Provided data
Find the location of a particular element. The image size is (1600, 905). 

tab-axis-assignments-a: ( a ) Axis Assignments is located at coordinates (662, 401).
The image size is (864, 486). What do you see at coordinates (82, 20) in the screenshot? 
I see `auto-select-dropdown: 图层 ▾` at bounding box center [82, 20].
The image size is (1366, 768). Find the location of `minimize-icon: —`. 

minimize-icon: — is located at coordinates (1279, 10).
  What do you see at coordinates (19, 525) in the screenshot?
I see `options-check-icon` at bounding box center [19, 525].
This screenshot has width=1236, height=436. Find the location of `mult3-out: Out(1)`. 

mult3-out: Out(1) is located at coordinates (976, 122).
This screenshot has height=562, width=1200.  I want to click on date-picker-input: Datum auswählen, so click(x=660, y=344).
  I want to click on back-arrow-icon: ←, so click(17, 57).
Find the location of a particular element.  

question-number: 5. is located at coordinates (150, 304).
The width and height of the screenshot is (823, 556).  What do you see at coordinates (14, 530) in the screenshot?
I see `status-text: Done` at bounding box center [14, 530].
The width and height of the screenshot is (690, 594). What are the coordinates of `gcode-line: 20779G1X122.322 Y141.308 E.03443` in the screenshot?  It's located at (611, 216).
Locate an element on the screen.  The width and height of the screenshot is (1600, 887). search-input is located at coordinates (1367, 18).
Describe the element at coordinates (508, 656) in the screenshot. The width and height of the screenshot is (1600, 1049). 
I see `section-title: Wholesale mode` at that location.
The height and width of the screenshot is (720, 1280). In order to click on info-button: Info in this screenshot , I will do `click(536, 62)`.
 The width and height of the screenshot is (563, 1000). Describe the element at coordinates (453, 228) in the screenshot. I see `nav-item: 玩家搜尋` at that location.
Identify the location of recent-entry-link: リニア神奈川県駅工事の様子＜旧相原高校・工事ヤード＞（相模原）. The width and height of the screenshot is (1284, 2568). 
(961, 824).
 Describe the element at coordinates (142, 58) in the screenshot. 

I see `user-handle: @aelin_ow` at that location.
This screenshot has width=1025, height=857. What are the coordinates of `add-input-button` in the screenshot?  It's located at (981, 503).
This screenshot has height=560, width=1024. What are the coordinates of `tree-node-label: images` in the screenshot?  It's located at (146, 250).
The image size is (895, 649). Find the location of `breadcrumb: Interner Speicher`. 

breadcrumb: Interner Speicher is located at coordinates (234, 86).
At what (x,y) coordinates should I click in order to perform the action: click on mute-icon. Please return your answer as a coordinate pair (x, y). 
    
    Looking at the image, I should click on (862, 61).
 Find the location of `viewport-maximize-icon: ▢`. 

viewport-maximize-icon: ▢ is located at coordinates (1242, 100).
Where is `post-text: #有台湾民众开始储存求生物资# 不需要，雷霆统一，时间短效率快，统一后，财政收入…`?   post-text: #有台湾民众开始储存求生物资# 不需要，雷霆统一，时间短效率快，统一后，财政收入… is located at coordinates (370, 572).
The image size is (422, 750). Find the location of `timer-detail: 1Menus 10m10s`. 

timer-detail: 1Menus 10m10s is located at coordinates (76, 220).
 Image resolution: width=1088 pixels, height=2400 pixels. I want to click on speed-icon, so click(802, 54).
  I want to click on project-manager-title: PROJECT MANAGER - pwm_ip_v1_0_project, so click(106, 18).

Task instructions
Pull out every line of the data above that contains the string "minimize". Case counts.

Output for this task
The image size is (1366, 768). Find the location of `minimize-icon: —`. 
minimize-icon: — is located at coordinates (1279, 10).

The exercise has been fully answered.